Forgetting variables in d4v2 model counter circuits

As part of my work for my MSc thesis, I've recently started to play with d4v2, a model counter that also supports compilation in d-DNNF, and I managed to extend it to support a very specific use case. As I find this topic very interesting, I decided to write this post, so let's dive in!

A gentle introduction to knowledge compilation

It's well known that the Boolean Satisfiability (SAT) problem is NP-complete, and despite having incredibly fast and sophisticated SAT solvers, sometimes extracting information out of a formula is still very complex and can require too much time. By information, I'm specifically referring to some properties of the formula such as satisfiability, validity, its number of models, equivalence with other formulas or clauses, and so on.

Knowledge compilation is a field that studies ways of compiling formulas in a language (for example, CNF) to a target language that allows for a quicker extraction of some information. In particular, the target language I'm interested in is the d-DNNF, or deterministic-Decomposable Negation Normal Form.

NNF, DNNF and d-DNNF

NNF is a simple language in which a formula is structured as follows:

There are only conjunctions ( $\land$ ) and disjunctions ( $\lor$ ).
All negations ( $\neg$ ) appear only in front of variables.

An example of a formula in NNF is

\phi = (A \lor \neg B) \land (C \land (\neg D \lor E))

To transform it in DNNF we have to add decomposability, which means that, for every conjunction, the conjuncts don't share variables.
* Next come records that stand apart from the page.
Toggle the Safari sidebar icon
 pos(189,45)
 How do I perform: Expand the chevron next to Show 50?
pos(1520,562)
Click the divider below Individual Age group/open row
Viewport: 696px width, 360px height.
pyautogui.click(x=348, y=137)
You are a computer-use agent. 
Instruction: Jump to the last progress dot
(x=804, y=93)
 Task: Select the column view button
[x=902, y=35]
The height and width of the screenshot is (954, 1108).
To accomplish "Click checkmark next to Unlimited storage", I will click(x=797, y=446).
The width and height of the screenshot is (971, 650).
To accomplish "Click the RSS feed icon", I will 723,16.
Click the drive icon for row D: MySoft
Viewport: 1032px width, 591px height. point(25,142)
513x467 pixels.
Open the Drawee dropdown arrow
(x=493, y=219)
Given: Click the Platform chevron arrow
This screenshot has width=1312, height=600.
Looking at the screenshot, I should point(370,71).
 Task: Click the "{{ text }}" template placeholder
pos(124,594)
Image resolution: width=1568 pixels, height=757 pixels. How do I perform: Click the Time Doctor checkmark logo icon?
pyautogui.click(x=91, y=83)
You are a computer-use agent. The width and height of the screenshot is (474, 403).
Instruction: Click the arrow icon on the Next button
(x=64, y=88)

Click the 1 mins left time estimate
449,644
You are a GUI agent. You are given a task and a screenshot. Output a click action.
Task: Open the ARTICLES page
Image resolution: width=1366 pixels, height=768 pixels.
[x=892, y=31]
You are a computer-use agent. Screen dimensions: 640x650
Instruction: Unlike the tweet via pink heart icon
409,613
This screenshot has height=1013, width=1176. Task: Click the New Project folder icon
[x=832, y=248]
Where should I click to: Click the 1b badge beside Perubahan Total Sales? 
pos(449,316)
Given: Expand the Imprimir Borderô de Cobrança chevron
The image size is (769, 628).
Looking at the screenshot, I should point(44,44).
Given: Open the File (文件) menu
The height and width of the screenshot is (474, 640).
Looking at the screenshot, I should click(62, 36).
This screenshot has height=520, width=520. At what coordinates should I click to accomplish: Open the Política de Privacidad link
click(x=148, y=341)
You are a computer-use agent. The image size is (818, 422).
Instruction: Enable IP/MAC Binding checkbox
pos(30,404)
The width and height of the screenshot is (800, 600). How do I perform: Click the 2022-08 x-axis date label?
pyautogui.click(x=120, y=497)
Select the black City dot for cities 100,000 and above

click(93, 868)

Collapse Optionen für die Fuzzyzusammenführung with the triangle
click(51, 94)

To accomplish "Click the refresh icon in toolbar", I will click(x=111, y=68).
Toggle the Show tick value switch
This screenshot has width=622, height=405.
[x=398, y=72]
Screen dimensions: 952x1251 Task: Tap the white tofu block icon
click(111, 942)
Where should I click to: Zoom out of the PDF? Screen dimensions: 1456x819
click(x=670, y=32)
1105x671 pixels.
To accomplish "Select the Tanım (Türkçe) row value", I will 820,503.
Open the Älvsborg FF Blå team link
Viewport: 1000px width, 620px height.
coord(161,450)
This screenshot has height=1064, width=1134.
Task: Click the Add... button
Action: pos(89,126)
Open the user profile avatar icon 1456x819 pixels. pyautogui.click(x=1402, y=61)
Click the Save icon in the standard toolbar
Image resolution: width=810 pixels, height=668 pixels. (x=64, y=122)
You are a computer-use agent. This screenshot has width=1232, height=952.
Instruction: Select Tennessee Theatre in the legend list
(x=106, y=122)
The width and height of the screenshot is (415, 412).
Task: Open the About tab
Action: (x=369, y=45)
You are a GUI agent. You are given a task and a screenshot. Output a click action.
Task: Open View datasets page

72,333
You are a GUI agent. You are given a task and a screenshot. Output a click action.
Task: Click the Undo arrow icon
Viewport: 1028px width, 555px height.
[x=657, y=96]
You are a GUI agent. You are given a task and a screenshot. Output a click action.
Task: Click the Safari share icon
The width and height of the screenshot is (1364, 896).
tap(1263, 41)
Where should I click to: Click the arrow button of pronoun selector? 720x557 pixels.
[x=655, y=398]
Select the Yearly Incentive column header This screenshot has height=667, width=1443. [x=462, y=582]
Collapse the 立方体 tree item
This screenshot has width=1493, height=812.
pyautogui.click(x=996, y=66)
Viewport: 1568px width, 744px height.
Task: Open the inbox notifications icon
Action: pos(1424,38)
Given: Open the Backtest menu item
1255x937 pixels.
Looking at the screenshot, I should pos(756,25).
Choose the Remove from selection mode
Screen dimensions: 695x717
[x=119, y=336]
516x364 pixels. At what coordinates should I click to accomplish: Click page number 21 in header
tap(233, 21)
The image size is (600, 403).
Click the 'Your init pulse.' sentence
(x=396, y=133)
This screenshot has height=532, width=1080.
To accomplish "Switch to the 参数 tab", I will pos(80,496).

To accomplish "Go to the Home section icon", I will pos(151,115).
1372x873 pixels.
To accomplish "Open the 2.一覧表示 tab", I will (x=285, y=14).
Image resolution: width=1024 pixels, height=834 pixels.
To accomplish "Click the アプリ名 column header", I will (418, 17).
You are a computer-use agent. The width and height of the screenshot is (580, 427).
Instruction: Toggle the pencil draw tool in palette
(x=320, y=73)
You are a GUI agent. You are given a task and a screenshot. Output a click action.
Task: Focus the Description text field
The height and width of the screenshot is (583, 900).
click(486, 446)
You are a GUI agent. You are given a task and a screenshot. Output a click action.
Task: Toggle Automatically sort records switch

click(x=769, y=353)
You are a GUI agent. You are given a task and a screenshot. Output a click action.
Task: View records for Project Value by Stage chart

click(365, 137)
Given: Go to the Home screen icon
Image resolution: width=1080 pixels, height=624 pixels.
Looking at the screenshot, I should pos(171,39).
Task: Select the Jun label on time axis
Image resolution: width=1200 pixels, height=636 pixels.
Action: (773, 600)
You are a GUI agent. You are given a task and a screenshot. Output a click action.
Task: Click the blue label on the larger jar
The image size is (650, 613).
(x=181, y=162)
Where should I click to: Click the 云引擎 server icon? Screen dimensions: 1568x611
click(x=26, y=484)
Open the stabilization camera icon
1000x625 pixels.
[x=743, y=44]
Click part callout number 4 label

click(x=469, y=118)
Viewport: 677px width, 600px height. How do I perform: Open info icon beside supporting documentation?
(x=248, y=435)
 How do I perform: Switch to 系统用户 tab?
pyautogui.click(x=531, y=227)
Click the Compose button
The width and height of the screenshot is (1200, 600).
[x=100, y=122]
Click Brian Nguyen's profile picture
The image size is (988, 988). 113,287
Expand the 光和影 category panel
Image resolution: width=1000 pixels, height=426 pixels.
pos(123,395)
To give some examples:

$C \land (\neg D \lor E)$ , which is decomposable because $\{C\} \cap \{D, E\} = \empty$ .
$A \land (\neg A \lor B)$ , which is not decomposable because $\{A\} \cap \{A,B\} = \{A\}$ .

Lastly, we need to add determinism, which means that for every disjunction, each two disjuncts are logically contradicting. For example:

$(A \land \neg B) \lor (\neg A \land B)$ is deterministic because $(A \land \neg B) \land (\neg A \land B) = \bot$ .
$A \lor (A \land \neg B)$ is not deterministic because the disjuncts are not mutually exclusive as their conjunction $A \land (A \land \neg B)$ is satisfiable by $\mu = \{A, \neg B\}$ .

If a formula satisfies all these previous properties, we can say that it is in d-DNNF.

Forgetting variables

Another useful technique is called forgetting, and it is used to remove some variables in a formula. Consider, for example,

\phi = (A \land B) \lor (\neg A \land C)

Suppose we want to forget about variable $A$ , what we can do is to suppose that either $A=\top$ or $A = \bot$ . So,

\text{forget}(\phi, A) = \phi_{A=\top} \lor \phi_{A=\bot} \\ = \Big( (\top \land B) \lor (\neg \top \land C) \Big) \lor \Big((\bot \land B) \lor (\neg \bot \land C)\Big) \\ = \Big( (B) \lor (\bot \land C) \Big) \lor \Big((\bot \land B) \lor (\top \land C)\Big) \\ = B \lor C

As you can see, we managed to reduce $\phi$ without variable $A$ to just $B \lor C$ .

D4v2, and what I've done

D4v2 is a tool that allows to do model counting and compiling formulas in d-DNNF. It accepts inputs in either DIMACS or BC-S1.2, which is a custom circuit format they made that allows for faster compilation and resulting in smaller formulas. After all this, you are probably asking: what is the problem? Well, you can forget variables with DIMACS but not with BC-S1.2. So, I looked into the source code and realized it was possible to add this functionality simply by extending the format and parser! I decided to add a new optional statement P v1 ... vn to the format and the parser, which specifies which variables we want to keep, or in other terms which variables we want the others to be projected on. It's basically a way to forget variables that are not listed. The result? it worked! In fact, consider this simple circuit:

c BC-S1.2
I a
I b
P a
G g1 := O a b
G g2 := O -b a
G g3 := A g1 g2
T g3

It is equivalent to the formula

\phi = (a \lor b) \land (\neg b \lor a)

But, due to the P a statement, we are telling D4 to forget variable $b$ . In fact, the output of the tool is

o 1 0
t 2 0
1 2 1 0

This is a specific format that the tool uses, and it's saying that the final formula is a DAG starting from node 1 and going to node 2, where in node 2 we have variable 1 (= $a$ ) set to true. It's a success!

In contrast, if we omit the P a statement, the output would be

o 1 0
t 2 0
1 2 1 2 4 5 0

As you can see, it contains many more variables.